Rykkla turned to look back out over the water, shading her eyes against the glare of the early sun, and saw that the
Amber Princess
had already set sail and was rapidly diminishing in size.
Well
, she thought, a little sourly,
they certainly didn’t waste any time.
“Rykkla!” came a shout from the captain. “Take a look over here!”
She joined her companion where he had wandered a hundred yards away, to the rubble and boulder strewn base of the cliff. “Look at that,” he said, pointing to a shadow that looked inkily black against the white chalk.
“It’s a cave,” she shrugged. “So what?” But she had spoken before thinking and Basseliniden, knowing this, kept his silence, allowing her brain to catch up with her mouth.

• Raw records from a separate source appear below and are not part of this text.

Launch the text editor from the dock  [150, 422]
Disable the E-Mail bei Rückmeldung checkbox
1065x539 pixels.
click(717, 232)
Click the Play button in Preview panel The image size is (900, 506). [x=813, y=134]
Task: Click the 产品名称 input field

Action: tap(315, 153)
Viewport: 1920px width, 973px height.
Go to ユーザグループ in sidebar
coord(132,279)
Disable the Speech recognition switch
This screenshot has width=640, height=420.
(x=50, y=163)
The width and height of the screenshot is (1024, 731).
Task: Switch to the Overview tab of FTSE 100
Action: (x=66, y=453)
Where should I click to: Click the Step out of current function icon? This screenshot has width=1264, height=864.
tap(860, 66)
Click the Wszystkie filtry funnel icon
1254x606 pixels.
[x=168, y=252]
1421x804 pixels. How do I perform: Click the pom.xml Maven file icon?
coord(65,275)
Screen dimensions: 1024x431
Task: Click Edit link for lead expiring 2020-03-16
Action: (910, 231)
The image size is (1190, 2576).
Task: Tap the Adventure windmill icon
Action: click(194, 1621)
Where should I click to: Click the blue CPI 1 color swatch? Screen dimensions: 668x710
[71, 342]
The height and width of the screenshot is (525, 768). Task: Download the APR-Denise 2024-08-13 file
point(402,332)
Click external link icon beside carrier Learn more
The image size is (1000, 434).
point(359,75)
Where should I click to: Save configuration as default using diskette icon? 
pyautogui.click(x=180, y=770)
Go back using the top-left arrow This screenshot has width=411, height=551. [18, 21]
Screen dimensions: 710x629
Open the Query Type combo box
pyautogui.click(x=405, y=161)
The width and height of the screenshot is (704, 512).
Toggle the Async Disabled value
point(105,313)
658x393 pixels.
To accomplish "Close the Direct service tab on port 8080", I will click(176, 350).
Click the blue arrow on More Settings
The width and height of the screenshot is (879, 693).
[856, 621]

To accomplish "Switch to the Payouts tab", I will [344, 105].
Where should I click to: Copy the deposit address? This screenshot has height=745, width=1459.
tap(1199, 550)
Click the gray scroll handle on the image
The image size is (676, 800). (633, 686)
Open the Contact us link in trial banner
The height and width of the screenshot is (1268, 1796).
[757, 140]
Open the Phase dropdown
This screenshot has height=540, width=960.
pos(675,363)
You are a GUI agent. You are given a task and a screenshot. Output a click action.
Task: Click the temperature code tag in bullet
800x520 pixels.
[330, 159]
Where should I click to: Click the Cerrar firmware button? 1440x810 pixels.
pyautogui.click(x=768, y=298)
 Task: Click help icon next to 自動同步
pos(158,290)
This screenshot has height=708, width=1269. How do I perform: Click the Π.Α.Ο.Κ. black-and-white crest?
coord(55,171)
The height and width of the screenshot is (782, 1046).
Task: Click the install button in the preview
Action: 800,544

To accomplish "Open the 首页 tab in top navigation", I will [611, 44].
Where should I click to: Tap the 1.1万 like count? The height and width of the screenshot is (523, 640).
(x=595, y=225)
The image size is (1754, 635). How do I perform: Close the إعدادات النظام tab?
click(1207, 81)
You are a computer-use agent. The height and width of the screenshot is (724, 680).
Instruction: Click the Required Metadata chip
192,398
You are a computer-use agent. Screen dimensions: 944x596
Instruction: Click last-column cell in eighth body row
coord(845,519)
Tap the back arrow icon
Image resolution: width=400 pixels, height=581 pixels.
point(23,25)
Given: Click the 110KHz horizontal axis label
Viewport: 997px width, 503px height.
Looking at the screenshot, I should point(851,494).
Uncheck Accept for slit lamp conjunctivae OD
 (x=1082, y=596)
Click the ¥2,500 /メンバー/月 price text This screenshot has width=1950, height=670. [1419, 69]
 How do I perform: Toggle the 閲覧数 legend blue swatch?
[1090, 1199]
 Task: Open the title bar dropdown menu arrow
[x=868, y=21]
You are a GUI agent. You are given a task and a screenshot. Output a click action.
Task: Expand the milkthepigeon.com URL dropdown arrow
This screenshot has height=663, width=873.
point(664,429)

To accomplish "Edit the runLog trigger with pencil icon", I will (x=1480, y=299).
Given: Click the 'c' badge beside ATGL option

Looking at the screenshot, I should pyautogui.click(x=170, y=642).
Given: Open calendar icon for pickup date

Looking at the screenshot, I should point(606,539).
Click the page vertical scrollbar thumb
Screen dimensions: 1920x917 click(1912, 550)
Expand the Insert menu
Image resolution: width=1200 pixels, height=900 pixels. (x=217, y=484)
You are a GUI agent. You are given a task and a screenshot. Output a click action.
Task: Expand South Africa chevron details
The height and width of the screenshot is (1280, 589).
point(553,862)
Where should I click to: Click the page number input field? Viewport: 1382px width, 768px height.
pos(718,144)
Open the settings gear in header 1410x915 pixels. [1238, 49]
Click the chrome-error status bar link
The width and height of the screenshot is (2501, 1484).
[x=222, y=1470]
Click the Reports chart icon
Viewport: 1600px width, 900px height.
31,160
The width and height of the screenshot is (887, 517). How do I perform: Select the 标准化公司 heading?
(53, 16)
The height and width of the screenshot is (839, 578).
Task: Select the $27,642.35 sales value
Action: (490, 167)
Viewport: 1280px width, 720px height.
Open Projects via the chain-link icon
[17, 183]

She was confounded: how could she so easily have forgotten her connection to caves, or, more specifically, subterranean worlds?
Perhaps,
she offered herself as an excuse
, because I had grown to accept Thud so completely as a
man
that I had dismissed or supressed my knowledge of what he really was and where he had come from.
“It’d be pretty far-fetched,” she said, “to have any hope of this being a lead to the Kobolds. That’d be much too easy.”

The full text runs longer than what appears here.